Source records
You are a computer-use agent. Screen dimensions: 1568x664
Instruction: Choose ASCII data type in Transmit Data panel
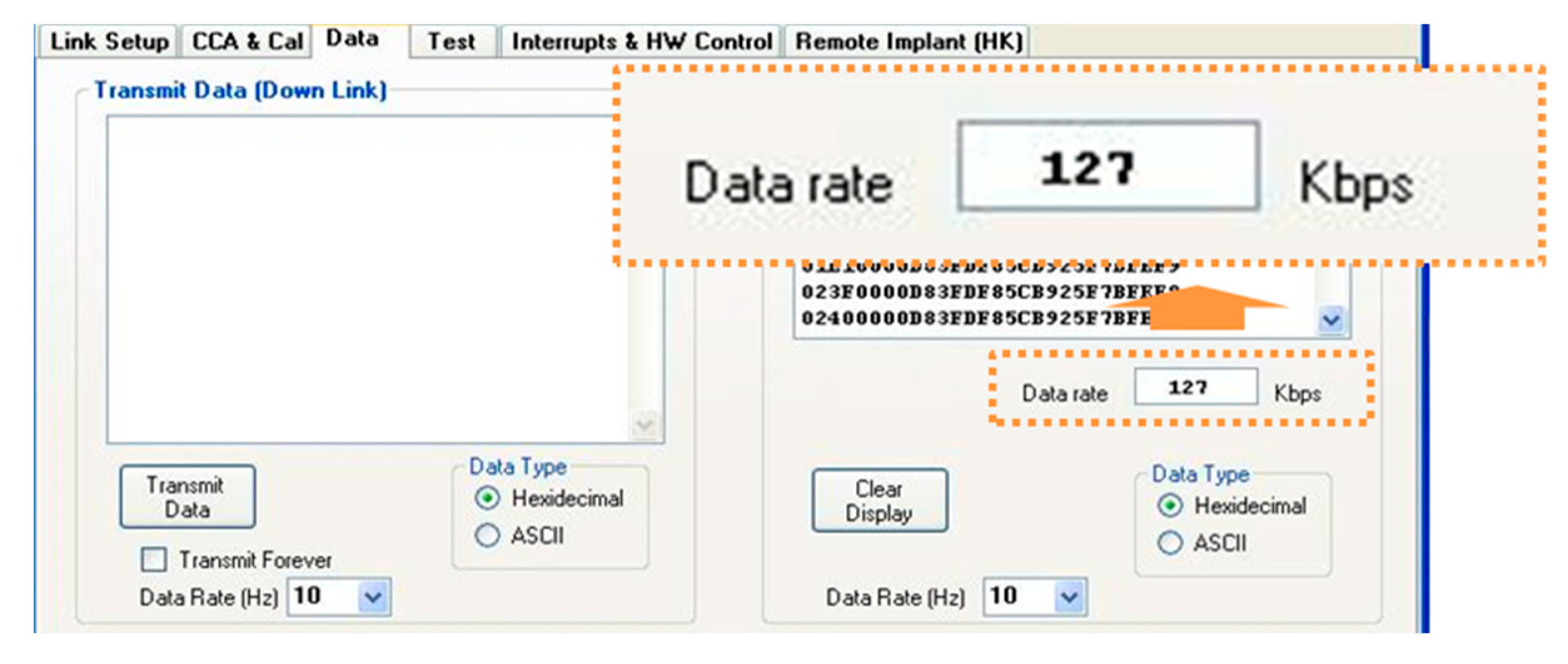point(487,536)
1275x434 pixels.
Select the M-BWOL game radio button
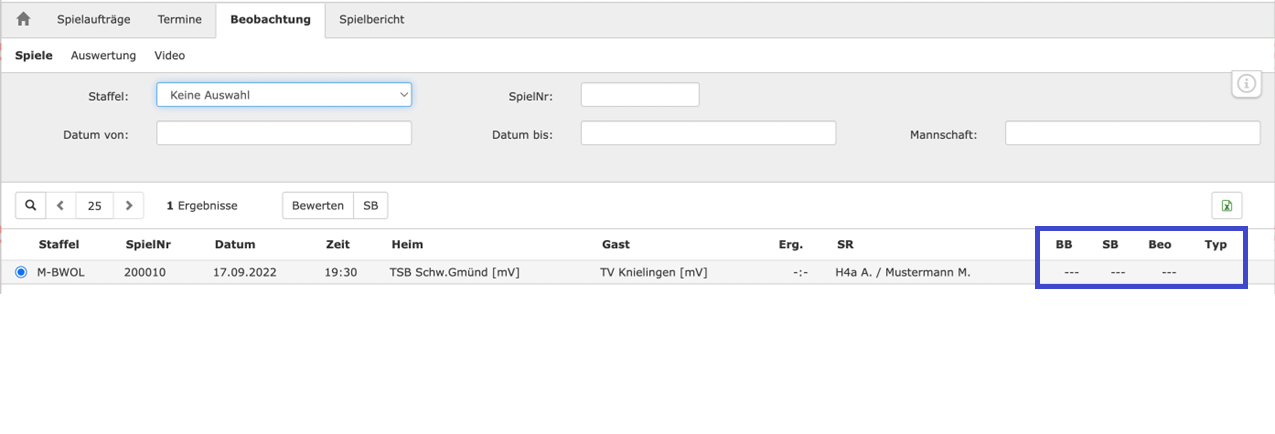tap(21, 272)
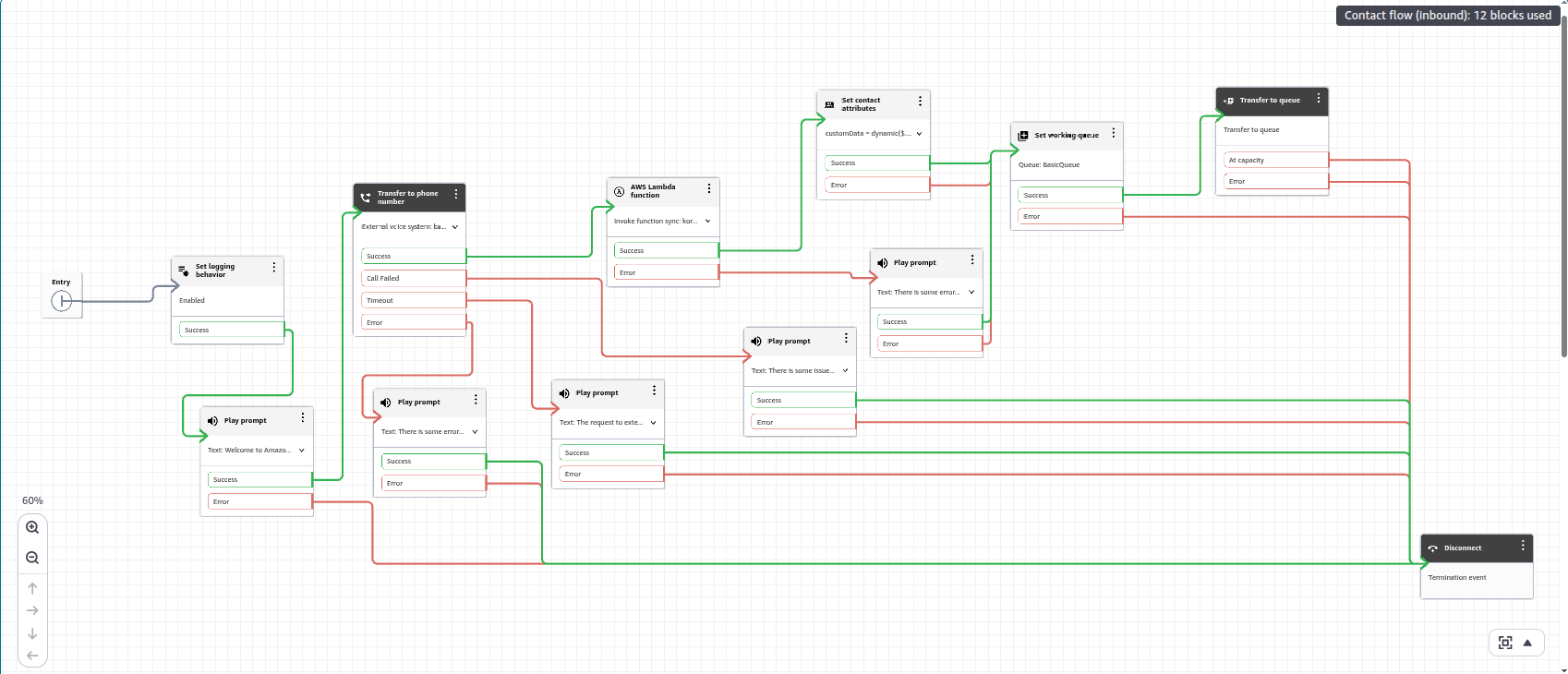Expand the minimap panel triangle
The image size is (1568, 674).
click(1527, 643)

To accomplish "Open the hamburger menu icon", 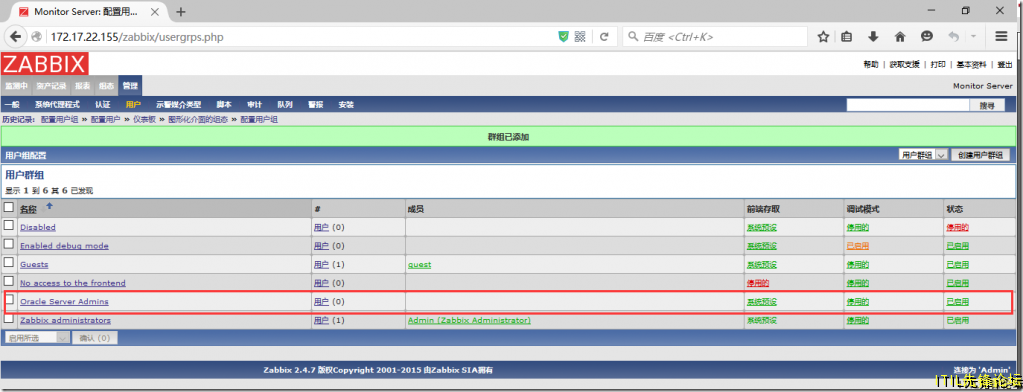I will (x=1001, y=37).
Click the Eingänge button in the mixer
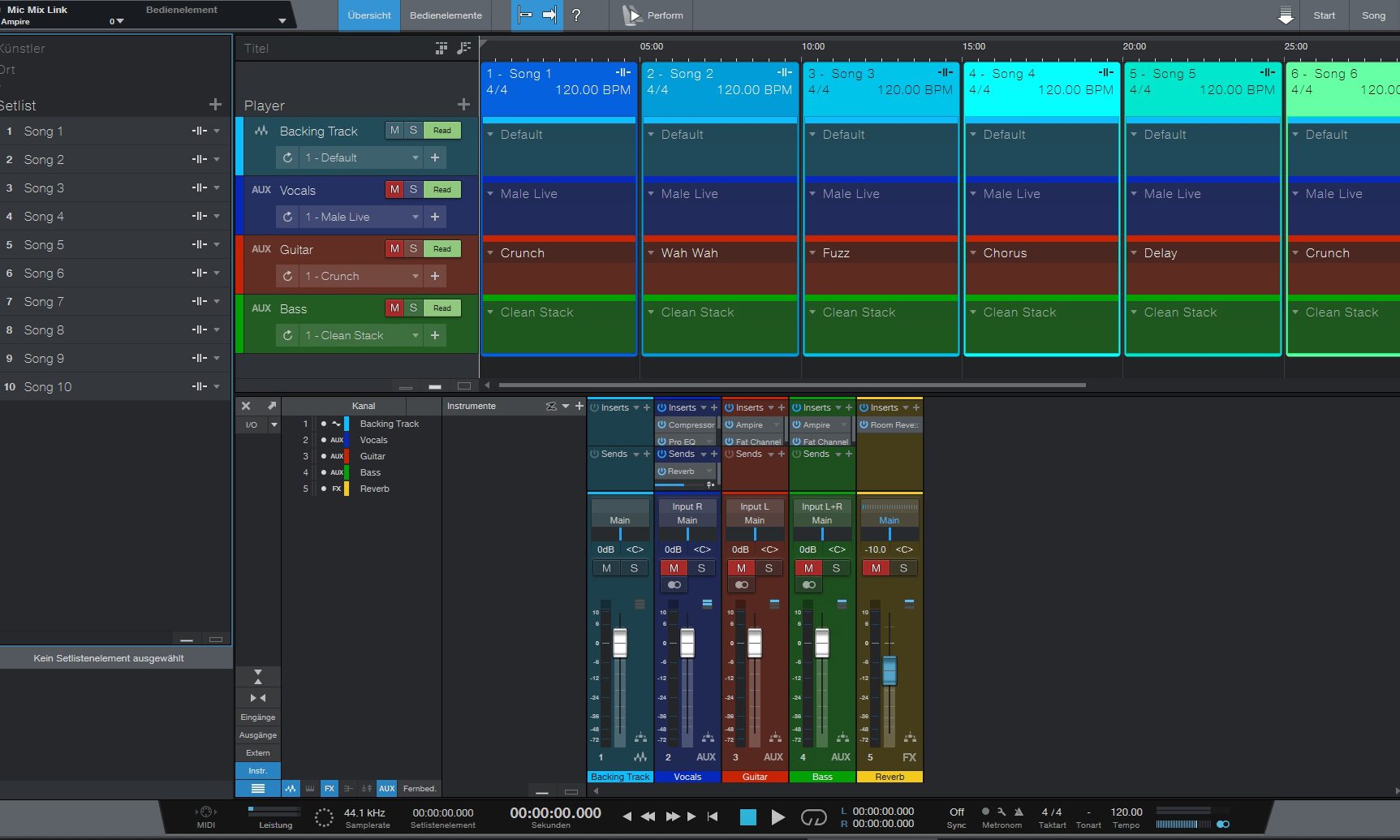This screenshot has width=1400, height=840. tap(258, 717)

- **The problem**:
Leave out any pictures, please, and quote only the lines from the top of the data through the line that contains "1275x434 pixels.".

- **Exercise response**:
You are a computer-use agent. Screen dimensions: 1568x664
Instruction: Choose ASCII data type in Transmit Data panel
point(487,536)
1275x434 pixels.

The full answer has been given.